Copy out all of the entries below word for word, leaving out the pictures.

» MATERIAL FOR THIS TASK:
►
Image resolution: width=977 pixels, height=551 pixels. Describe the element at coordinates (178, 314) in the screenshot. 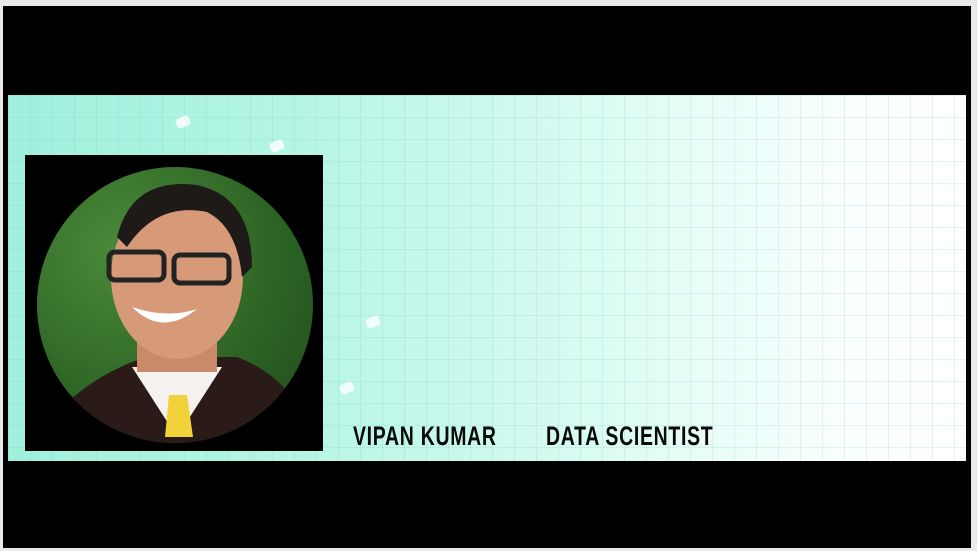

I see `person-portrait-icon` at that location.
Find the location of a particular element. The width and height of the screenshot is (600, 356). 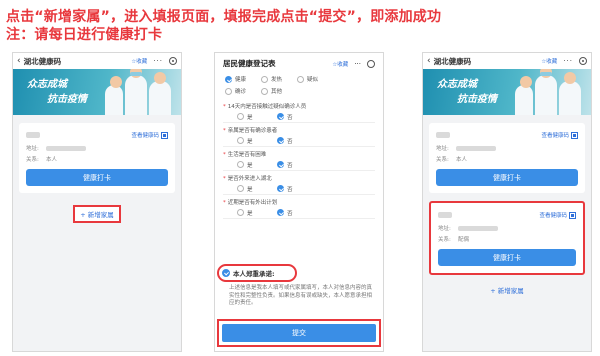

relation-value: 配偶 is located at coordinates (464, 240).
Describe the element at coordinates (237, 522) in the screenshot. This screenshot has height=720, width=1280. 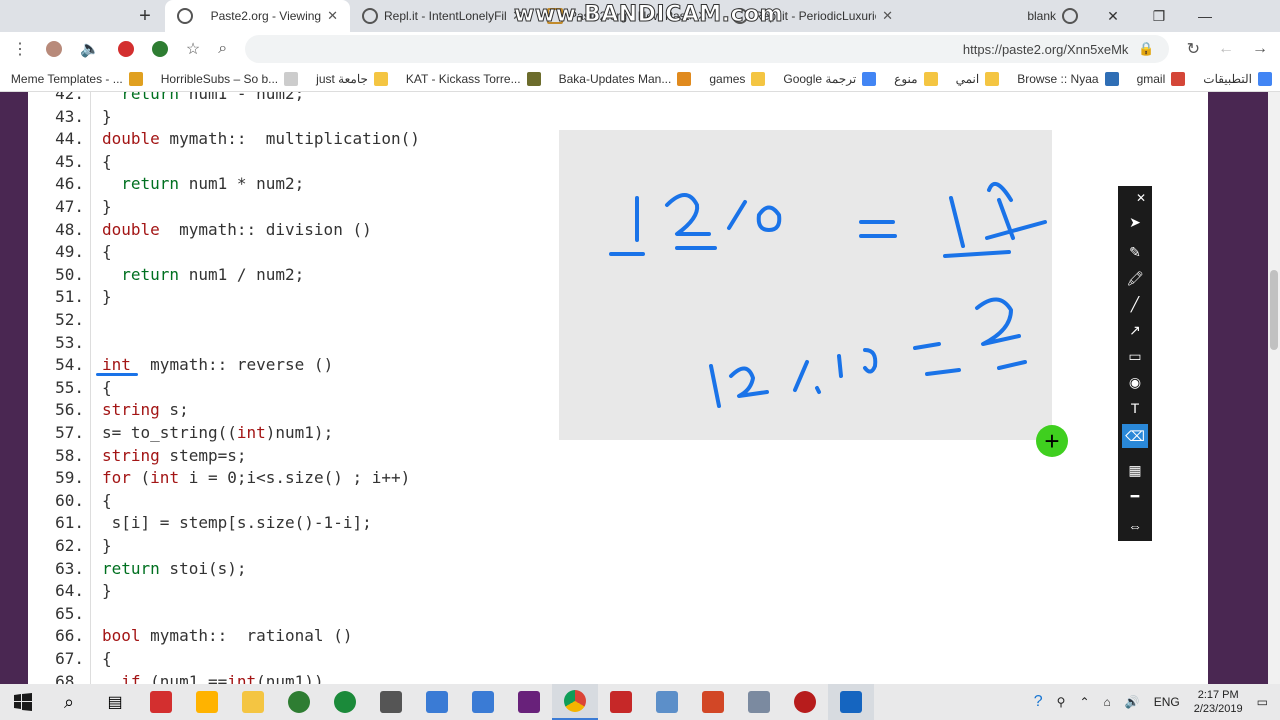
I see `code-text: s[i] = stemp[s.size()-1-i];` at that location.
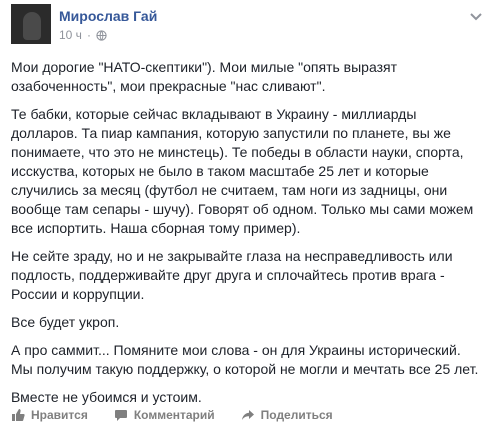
◄
» EXERCISE SOLUTION:
Image resolution: width=977 pixels, height=551 pixels. Describe the element at coordinates (178, 314) in the screenshot. 

I see `person-portrait-icon` at that location.
Find the location of a particular element. The width and height of the screenshot is (600, 356). 

relation-value: 配偶 is located at coordinates (464, 240).
Describe the element at coordinates (237, 522) in the screenshot. This screenshot has height=720, width=1280. 
I see `code-text: s[i] = stemp[s.size()-1-i];` at that location.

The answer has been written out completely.